Titre du projet: Evaluation de l’ADN circulant comme biomarqueur multi-usage pour des patients atteints de cancer et traits par inhibiteur de la PI3K.

Lieu du stage: Drug Development Unit,
The Institute of Cancer Research and The Royal Marsden Hospital,
Sutton, UK,

Résumé du projet de recherche: La détection d’ADN libre circulant (ADNc) est un phénomène biologique fréquent dans de nombreux types de cancers, décrits depuis 1947. Cet ADNc dérive de la tumeur initiale, sa concentration est plus élevée que chez le volontaire sain, et il présente des caractéristiques génétiques similaires à la tumeur primitive.
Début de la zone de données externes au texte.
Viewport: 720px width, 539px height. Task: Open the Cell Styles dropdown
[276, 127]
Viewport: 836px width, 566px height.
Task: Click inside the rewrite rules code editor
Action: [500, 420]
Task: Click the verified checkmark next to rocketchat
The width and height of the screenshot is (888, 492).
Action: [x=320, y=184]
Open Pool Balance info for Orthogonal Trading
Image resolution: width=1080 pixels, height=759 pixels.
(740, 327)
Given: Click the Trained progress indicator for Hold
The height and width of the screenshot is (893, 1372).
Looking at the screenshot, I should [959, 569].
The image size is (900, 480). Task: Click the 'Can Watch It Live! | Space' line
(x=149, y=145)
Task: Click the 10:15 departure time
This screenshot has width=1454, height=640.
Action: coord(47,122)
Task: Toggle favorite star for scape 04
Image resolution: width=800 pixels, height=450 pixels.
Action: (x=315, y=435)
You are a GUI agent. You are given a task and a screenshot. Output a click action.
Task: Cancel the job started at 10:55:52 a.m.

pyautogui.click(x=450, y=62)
Sa détection simple et répétées lors d’un bilan sanguin du patient pourrait permettre une analyse en temps réelle des altérations génetiques et épigénétiques de la tumeur apparaissant au cours de la progression tumorale et de l’apparition des résistances aux traitements dans le but de proposer au patient un traitement personnalisé.
La voie PI3 kinase (PI3K) représente une cible thérapeutique majeure dans plusieurs types de cancers. Cette voie et activée par différents mécanismes incluant des mutations somatiques ou des amplifications des gènes codant pour les éléments clés de cette voie. De multiples traitements ciblant cette voie sont en cours de développement.
Le but de ce projet est d’évaluer l’intérêt de l’analyse de l’ADNc comme biomarqueur multi usage chez les patients traités par inhibiteurs de la PI3K.
Nous formulons l’hypothèse que l’analyse du profil ADN circulant de ces patients peut permettre A) de détecter les mutations/amplification de la PI3K, les délétions des gènes suppresseurs qui activent cette voie par comparaison avec la tumeur initiale B) de monitorer la réponse au traitement C) d’identifier des modifications génomiques tumorales associées à l’apparition d’une résistance au traitement.

François-Clément Bidard

Titre du projet: Protéomique et cancer application aux cellules tumorales circulantes

Lieu du stage: ChELSI Institute (Chemical Engineering at the Life Science Interface)
University of Sheffield, UK

Résumé du projet de recherche: Les cellules tumorales circulantes (CTC) peuvent être isolées et décomptées par différentes techniques à partir du sang de patients atteints de cancers localisés ou métastatiques. Leur décompte numérique est devenu un facteur pronostique important au cours des dernières années dans de multiples types de cancers. Au-delà de ce simple compte numérique, la caractérisation moléculaire des CTC pourrait permettre de mieux connaître la biologie de ces cellules et du processus métastatique, ainsi que d’envisager de nouvelles cibles thérapeutiques. Le projet porte sur la caractérisation des protéines membranaires de surface des cellules tumorales, par une approche protéomique dite « bottom-up » reposant sur l’analyse par chromatographie liquide couplée à la spectrométrie de masse en tandem (LC-MS/MS) des séquences peptidiques présentes à la surface des cellules. La quantification relative, permettant des comparaisons inter-échantillons (8-plex), pourra être testée par marquage isobarique (iTRAQ).